- Task directions
Render the entries that open with the line containing "Click the oil" and close with the line containing "click(84, 35)" as a JSON list of strings. Use one string per line and skip blank lines.

____ Material for the task

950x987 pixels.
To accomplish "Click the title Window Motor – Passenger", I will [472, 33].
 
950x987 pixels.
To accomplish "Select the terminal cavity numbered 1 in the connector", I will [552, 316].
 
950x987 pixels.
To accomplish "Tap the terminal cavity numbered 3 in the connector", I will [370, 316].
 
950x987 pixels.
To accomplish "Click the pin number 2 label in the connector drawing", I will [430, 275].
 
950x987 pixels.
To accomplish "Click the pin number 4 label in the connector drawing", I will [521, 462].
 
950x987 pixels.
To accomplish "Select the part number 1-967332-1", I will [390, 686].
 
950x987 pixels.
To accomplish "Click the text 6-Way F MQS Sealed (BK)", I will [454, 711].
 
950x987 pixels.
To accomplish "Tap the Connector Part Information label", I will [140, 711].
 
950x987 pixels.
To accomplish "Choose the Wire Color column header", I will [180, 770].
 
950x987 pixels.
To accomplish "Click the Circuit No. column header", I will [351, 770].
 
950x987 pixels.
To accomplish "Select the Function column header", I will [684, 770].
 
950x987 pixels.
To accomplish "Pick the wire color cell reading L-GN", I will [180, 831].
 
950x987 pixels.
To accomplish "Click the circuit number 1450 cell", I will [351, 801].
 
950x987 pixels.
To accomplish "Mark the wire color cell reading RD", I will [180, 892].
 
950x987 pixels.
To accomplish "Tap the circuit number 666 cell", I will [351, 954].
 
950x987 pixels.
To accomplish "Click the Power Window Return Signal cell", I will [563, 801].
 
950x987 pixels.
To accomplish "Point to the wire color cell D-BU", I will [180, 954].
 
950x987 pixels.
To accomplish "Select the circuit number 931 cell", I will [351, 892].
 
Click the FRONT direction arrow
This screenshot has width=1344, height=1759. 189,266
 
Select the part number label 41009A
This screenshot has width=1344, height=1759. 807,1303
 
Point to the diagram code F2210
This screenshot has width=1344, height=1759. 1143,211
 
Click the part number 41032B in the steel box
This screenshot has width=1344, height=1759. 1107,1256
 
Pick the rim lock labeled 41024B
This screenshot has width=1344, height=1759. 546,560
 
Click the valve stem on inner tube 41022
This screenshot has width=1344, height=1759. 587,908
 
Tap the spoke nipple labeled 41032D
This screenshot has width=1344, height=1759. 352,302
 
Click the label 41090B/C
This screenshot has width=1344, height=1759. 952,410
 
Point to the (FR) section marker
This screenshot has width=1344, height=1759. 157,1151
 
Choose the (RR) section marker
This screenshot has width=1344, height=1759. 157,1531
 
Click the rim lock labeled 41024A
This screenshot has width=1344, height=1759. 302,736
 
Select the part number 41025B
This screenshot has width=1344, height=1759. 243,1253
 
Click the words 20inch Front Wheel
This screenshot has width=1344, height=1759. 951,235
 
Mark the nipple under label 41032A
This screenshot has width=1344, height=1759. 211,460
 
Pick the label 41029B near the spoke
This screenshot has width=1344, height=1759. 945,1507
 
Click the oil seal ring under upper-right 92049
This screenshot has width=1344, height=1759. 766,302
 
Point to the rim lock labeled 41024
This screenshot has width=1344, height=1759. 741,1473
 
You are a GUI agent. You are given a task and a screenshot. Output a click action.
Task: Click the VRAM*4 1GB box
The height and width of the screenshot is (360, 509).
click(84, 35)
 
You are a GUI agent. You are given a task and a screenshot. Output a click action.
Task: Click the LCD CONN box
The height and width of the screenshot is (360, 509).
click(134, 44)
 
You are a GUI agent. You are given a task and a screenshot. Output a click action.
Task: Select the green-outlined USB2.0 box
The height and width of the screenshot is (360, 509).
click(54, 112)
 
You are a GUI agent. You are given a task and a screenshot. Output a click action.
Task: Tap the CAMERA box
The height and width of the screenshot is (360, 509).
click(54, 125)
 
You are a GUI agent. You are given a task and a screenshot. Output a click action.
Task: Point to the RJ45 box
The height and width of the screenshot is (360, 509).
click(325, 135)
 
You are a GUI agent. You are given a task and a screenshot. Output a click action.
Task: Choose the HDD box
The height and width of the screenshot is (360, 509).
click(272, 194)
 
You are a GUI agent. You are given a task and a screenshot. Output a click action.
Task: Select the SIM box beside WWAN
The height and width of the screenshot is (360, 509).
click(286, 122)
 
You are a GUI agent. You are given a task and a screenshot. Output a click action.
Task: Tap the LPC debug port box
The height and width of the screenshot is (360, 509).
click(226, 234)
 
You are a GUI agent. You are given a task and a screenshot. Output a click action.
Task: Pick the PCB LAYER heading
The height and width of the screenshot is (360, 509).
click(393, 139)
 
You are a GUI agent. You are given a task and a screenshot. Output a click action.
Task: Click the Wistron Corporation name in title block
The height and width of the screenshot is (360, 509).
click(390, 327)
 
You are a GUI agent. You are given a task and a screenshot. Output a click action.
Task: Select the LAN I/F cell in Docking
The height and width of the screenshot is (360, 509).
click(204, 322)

________

- Written answer
[
  "Click the oil seal ring under upper-right 92049",
  "This screenshot has width=1344, height=1759. 766,302",
  "Point to the rim lock labeled 41024",
  "This screenshot has width=1344, height=1759. 741,1473",
  "You are a GUI agent. You are given a task and a screenshot. Output a click action.",
  "Task: Click the VRAM*4 1GB box",
  "The height and width of the screenshot is (360, 509).",
  "click(84, 35)"
]